The change is what gets handed off. Instead of a flat list, the system builds a StudyPack. Ordered path through your mistakes, with notes in a classmate's voice. "Most people miss the 'considered unmarried' distinction first." Not "Refer to IRC Section 7703(b)." Same fact. Different frame.
The pack includes which cards to review, which practice questions to retry, and a suggested order. Feels like following someone's study notes. The system generated it from your session data, but you would not know that unless someone told you.
Where the Packs Come From
Every StudyPack uses the same data format. Same schema. What changes is who the author claims to be.
The default is an auto-pack from your session. Your missed question IDs get mapped to cards, ordered by topic cluster, packaged with a one-line hint per cluster. Finish a practice round and your pack is ready. No extra step.

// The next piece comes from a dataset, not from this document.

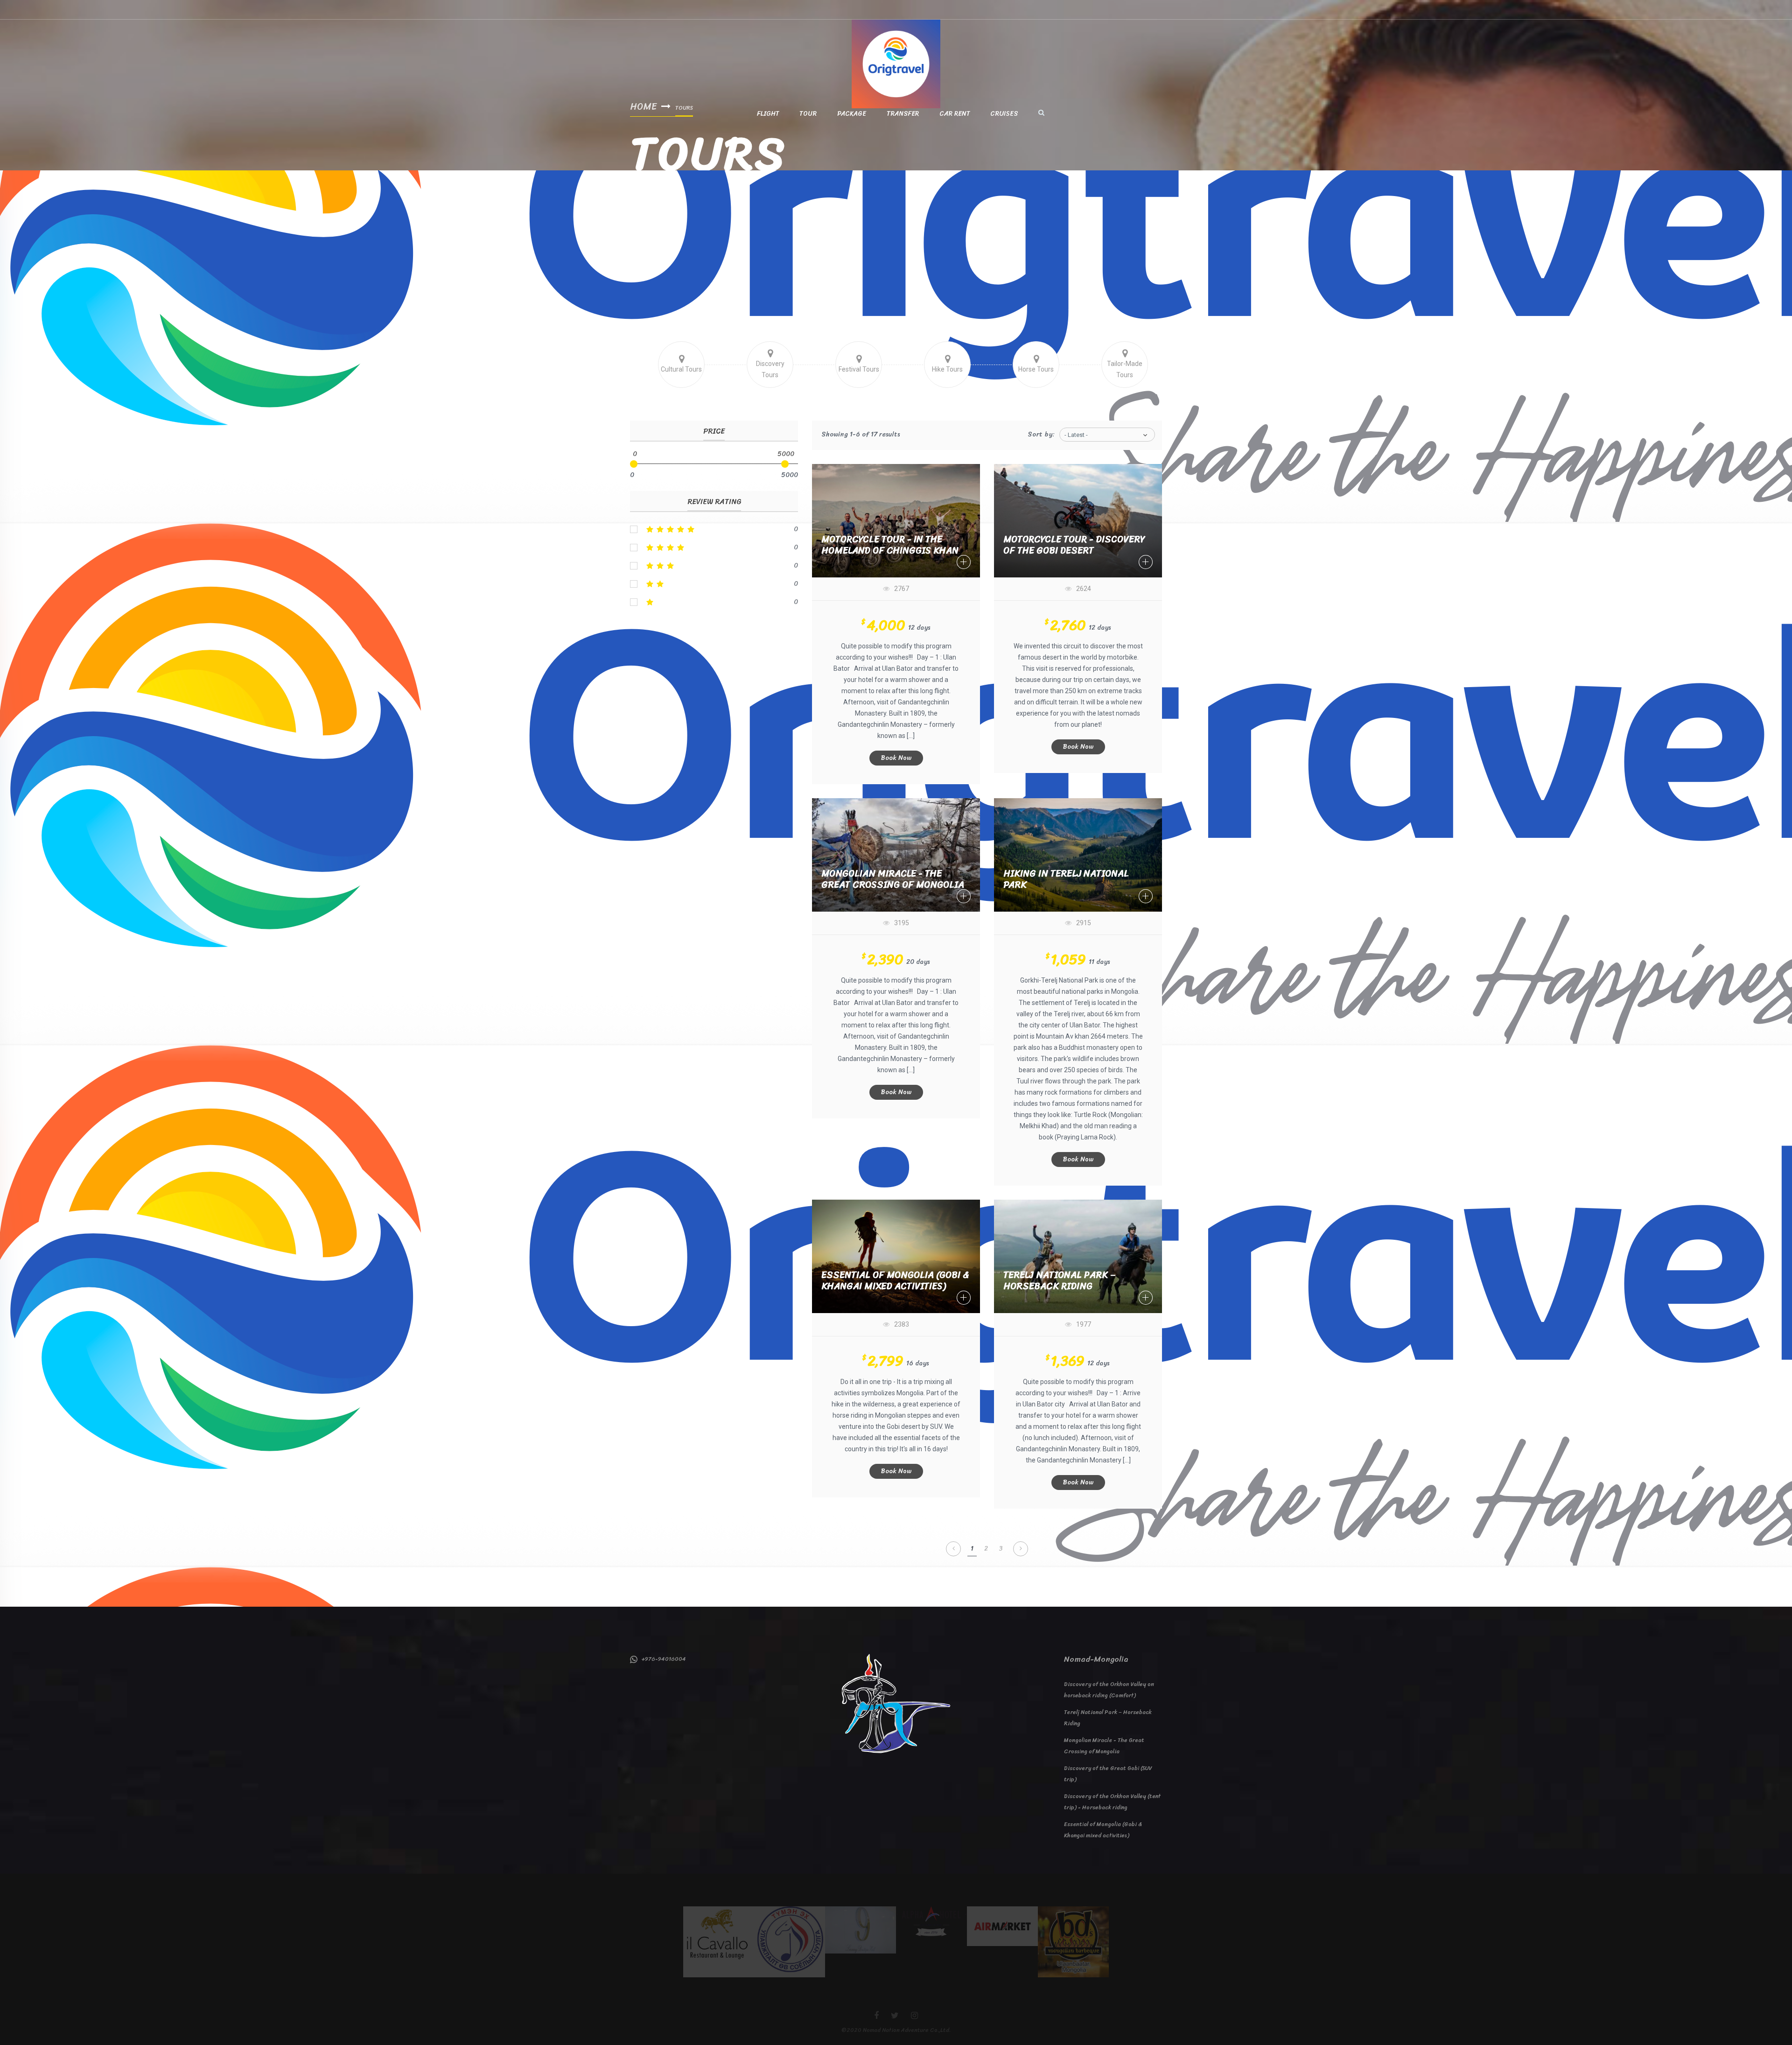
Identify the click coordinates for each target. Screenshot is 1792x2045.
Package (851, 113)
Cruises (1004, 113)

Some packs ship with the system. Pre-built paths for the most commonly missed topics. These are seeded from aggregate analytics — the friction points that come up over and over. Not guesses. Actual patterns from the question bank.
Your last session's pack gets saved. Come back tomorrow and pick up where you left off. The sidebar says "Continue the path you were on." Past-self as peer. Weird, but it works.
There is also an AI overlay layer. Inline notes written in a student voice. Short. Informal. Anchored to a specific reference. The sidebar says "I kept mixing up the phaseout thresholds." The center panel still shows the official card. The note does not replace the answer. It frames it.
If a real person exports their pack and sends you the link, you import it. Same UI. Same renderer. The author field says "peer" instead of "system." No live social graph. No matchmaking. Just a URL.
Solo users never see "waiting for a study buddy." The system is the buddy by default. If you never share a pack with anyone, the experience does not change.
Why Bother
The EA exam has a failure pattern I keep seeing. People do not fail because they miss hard questions. They fail because they miss the same question type across different topics. Phaseout thresholds. Filing status edge cases. The pattern is invisible when you drill flashcards alone. Someone else would notice it. "You keep getting the phaseout questions wrong."
The auto-pack clusters your misses by concept, not by chronology. The path walks you through them in dependency order. You review what you got wrong in the order that builds understanding layer by layer. Not a random shuffle of your mistakes. A stack.
I do not know if this will measurably improve pass rates. The spaced repetition research says order matters. The peer framing research says informal voice improves retention. But this is a bet, not a proven thing. We will find out.
Build Status
In progress. Schema is defined. The handoff from EA Dojo to EA Coach already works at the card level. Extending it to full packs is the next step.
Schema definition first. Then auto-pack generation on EA Dojo session completion. Then pack playback on the EA Coach part page. After that, seeded system packs for Part 1 hotspots. AI-generated inline notes come last.
No launch date. No waitlist. This is a dev log. When it ships, you will see it on EA Coach.